Mr. Curtis published and promoted this sitealong with an open letter to American Airlines. Essentially, he takes extraordinary offense at their website, despising the online experience so much that he vows “never to fly your airline again.”
However, unlike other irritated consumers, Mr. Curtis took the unusual but relatively easily-realized step of taking his beef public. With high dudgeon, he openly questions how the otherwise respectable AA could tolerate such a ‘terrible’ customer experience, taking personal aim at CEO Gerard Arpey and their board of directors for tolerating such an assault on their brand and its image. He went so far as to spend ‘six hours’ redesigning their landing page, and his design definitely features a clean, streamlined look compared to the Nascar-esque clutter of the existing AA page.

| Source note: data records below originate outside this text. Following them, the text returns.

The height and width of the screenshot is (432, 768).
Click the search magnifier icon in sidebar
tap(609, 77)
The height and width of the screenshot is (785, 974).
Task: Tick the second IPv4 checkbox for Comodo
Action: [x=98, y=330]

His indignant ranting vitriol at this perceived confederacy of dunces makes wonderful vicarious reading for creative professionals, but that was not particularly fascinating.
What was incredible was that an actual user experience architect from AA.com responded to his complaint, albeit somewhat anonymously. Even Mr. Curtis seemed amazed, more so by the fact that this designer’s portfolio featured some great work.
In his response “Mr. X” sets the blame for their underwhelming site squarely on American’s corporate structure and culture: large, far-flung and heavily, heavily siloed. Many people touch the site, each with their own vested interests and many with autonomous authority, which results in the eventual dog’s breakfast that is aa.com.
In the end, I bet “Mr. X” vetted his letter with his bosses, providing a response to this challenge that simultaneously sought to explain, excuse and even pre-sell coming improvements. It was a thoroughly contemporary version of corporate mea culpa: highly-targeted, highly-specific, tolerably supplicating and forward looking.
Mr. Curtis chalks this up to the permeation of bad taste in large organizations, but that’s a bit hysterical. The real issue is empowerment. With notably few exceptions, CMO’s lack any real authority in serious businesses. They may be C-level, but they sit at the child’s table; easily replaced, ignored and overruled.
But it’s no coincidence that some of the consistently best run marketing organizations have adapted this structure to streamline the process and limit the amount of people with license to effect creative ideas. The irony of the short-lived CMO tenure is how one individual with the remarkably rare balance of skills that makes them both strategic, sales-focused, and artistically discerning can radically influence a company’s image and their brands’ success. For years at PepsiCo, that job fell to the legendary Alan Pottasch, who never touched an idea he didn’t improve. Phil Knight’s role in the creative vision of Nike stands very well documented. And ConAgra CEO Gary Rodkin’s recent emphasis on creative champions in marketing roles signals a powerful new resurgence for his collection of exceptional brands.
In a corporation, just as in society, an individual with vision can make a difference. Corporations that choose and empower these kinds of exceptional individuals always win. Those that don’t, inevitably spend too much on their advertising, forced to run more of it since it is of lower quality, and spending more to produce it due to overruns in editing, keylining, and approval.
In the end, not every creative idea or site can be as brilliant as this one, but they can all be better. And the decision to be better has always been and always will be a personal choice.